With a spire that will make the edifice L.A.'s tallest — at 1,100 feet — the Wilshire Grand will be slightly taller than the U.S. Bank Tower, currently the tallest building west of the Mississippi.


A cluster of high-rise buildings also is planned for the South Park area around Staples Center.

For decades, L.A.'s skyscrapers have had a decidedly boxy style because of requirements that they have emergency helicopter landing pads on top. That code was changed last year, and some architecture buffs hope to see more creative designs in the future.

The Times long has taken the measure of the Los Angeles skyline, as seen from the observation deck of City Hall. Here's how it has evolved:


This photo shows the famously flat L.A. skyline of yesteryear. A strict height limit — 13 stories or 150 feet — was imposed in the early 1900s to give the city "harmonious lines." But critics said it saddled downtown with an uninspired skyline. Only City Hall, at 27 stories, broke through the height limit thanks to an exemption for public buildings.

The tall building in the background with the distinctive tower is the Richfield Oil Co. Building. For years it was the dominant downtown structure, with its neon-lighted mast (meant to look like an oil well) glowing at night for all to see. Considered a landmark of Art Deco architecture, the building was demolished in the 1970s and replaced by the Arco twin towers. The massive, ornate Richfield elevator doors remain on display outside the towers.

At the upper right is Bunker Hill, then a slightly run-down but beloved residential area. It soon would be bulldozed to extend L.A.'s skyline.


This shows the beginnings of the new downtown.
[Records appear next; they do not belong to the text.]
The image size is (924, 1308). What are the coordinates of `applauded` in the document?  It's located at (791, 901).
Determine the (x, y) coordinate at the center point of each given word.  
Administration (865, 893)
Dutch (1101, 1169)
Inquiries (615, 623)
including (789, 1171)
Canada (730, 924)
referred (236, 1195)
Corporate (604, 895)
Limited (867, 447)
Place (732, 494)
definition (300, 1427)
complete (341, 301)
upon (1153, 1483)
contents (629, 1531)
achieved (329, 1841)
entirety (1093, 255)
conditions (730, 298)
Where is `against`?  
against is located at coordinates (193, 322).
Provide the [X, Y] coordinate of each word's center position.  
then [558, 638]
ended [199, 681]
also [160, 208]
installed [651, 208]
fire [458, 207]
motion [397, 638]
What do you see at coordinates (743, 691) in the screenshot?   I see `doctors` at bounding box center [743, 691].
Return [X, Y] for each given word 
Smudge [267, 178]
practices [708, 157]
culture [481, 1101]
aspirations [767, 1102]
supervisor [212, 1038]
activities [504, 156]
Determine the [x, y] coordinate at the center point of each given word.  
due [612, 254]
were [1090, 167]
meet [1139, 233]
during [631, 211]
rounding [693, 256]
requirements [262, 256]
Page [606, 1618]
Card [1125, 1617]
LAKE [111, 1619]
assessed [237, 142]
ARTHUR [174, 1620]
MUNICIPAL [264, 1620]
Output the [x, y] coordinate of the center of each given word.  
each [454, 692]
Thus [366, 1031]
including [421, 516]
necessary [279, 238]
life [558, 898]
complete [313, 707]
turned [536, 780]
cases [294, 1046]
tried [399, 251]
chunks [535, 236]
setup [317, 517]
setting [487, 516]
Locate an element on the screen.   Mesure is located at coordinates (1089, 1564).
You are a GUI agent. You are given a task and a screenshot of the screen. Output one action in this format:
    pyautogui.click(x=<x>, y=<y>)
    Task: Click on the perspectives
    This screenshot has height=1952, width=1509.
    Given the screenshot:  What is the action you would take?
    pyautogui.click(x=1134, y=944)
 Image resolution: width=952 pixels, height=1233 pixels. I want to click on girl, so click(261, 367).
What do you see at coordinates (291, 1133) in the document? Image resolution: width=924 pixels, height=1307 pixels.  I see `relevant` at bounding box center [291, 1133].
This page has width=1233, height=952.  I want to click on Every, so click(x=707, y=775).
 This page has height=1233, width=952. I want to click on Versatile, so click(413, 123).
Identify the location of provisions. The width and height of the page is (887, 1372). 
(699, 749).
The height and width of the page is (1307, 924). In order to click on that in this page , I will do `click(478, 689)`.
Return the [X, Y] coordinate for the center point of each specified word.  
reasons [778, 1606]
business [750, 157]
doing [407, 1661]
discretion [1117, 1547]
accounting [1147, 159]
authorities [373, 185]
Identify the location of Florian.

After voters killed the building height limit, taller structures started appearing. Among the first were the Union Bank Tower off the 110 Freeway and the Crocker-Citizens National Bank building on Grand Avenue. The Arco twin towers followed.

For many years, the tallest building in L.A. was the 62-story United California Bank tower on Wilshire Boulevard (it was known as the First Interstate Bank building when a deadly fire erupted there in 1988, and now is called the Aon Center). But the most talked-about building in downtown during this era was the Bonaventure Hotel, with its five cylindrical towers and space-age outdoor elevators.

By then, Bunker Hill was flattened and ready for more high-rise development.


These days, newer towers obscure much of the 1979 skyline from the vantage point of City Hall. Bunker Hill is close to being built out, with attractions that include Walt Disney Concert Hall. Beyond the cluster of skyscrapers that dominate the view is the new development in the Staples Center area, including the L.A. Live complex and various residential towers. Gone in the lower right is the old state building; nearby, construction is underway on a new federal courthouse.

Some other notable additions are, to the left along Spring Street are the Los Angeles Police Department headquarters and the sprawling Ronald Reagan State Building complex.



Jan. 2, 10:03 a.m.: An earlier version of this article referred to the Ronald Reagan Federal Building. It is the Ronald Reagan State Building.


Two of L.A.'s original skyscrapers — the AT&T building on the south side and the Union Bank tower — were "re-skinned" to give them a more modern look.